- _Dataset_:

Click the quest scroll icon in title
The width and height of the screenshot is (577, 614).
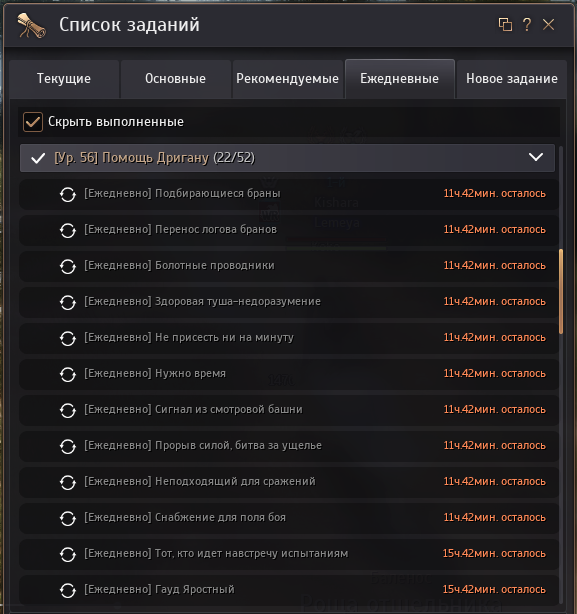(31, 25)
--
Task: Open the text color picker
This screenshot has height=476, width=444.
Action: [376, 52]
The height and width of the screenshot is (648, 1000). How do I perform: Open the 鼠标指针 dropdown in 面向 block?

- _Work required_: Whenever the string "Open" turns up in a line of the data, copy that line.

- _Reply_:
Task: Open the text color picker
The height and width of the screenshot is (648, 1000). How do I perform: Open the 鼠标指针 dropdown in 面向 block?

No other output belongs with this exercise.